Return the lines of the data below in which the string "will" occurs.

[Stored records]

+ + + +

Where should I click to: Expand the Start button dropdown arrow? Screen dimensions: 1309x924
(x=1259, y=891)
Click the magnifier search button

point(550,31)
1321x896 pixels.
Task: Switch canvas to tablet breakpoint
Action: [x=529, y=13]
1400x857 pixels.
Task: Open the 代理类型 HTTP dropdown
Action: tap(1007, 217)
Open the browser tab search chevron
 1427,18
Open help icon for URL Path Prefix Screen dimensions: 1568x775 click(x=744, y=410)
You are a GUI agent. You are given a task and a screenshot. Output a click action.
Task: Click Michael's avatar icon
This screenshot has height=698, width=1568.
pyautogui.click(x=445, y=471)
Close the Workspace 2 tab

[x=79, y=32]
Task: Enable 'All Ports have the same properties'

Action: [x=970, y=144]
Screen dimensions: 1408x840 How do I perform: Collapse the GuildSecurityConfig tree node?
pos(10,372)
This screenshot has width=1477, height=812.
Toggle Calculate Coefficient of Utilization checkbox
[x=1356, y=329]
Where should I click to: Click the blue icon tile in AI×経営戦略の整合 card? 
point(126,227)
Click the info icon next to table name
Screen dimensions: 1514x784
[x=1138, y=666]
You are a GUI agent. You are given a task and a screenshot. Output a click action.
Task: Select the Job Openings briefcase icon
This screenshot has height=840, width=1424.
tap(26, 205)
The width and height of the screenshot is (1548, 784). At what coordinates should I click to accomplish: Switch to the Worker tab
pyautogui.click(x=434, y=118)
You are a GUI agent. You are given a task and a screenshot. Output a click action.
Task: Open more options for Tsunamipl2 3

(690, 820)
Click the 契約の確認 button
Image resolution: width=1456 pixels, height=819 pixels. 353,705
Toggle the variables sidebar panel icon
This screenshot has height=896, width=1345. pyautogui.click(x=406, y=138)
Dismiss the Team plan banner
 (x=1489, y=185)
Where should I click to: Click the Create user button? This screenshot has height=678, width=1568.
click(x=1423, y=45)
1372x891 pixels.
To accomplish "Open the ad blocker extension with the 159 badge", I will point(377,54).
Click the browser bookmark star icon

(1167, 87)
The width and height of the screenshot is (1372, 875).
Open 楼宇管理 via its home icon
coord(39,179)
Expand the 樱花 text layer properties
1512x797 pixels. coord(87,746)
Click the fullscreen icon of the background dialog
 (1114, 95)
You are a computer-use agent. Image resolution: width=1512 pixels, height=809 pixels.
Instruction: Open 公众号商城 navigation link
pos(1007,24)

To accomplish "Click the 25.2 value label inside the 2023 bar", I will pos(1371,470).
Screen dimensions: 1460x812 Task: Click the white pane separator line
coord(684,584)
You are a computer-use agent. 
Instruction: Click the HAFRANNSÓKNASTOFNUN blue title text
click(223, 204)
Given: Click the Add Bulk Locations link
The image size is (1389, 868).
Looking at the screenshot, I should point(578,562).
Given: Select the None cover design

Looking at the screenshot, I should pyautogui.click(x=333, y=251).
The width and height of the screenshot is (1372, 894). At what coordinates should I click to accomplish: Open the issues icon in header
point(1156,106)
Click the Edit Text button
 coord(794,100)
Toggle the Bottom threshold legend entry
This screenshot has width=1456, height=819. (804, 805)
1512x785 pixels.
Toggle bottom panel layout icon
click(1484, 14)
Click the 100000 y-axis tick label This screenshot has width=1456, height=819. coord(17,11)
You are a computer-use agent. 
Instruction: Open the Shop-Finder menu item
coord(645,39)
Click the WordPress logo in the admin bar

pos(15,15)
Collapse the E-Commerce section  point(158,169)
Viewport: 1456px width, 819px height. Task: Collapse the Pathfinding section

+ + + +

Response below —
To accomplish "Open the ad blocker extension with the 159 badge", I will point(377,54).
To accomplish "Click the 25.2 value label inside the 2023 bar", I will pos(1371,470).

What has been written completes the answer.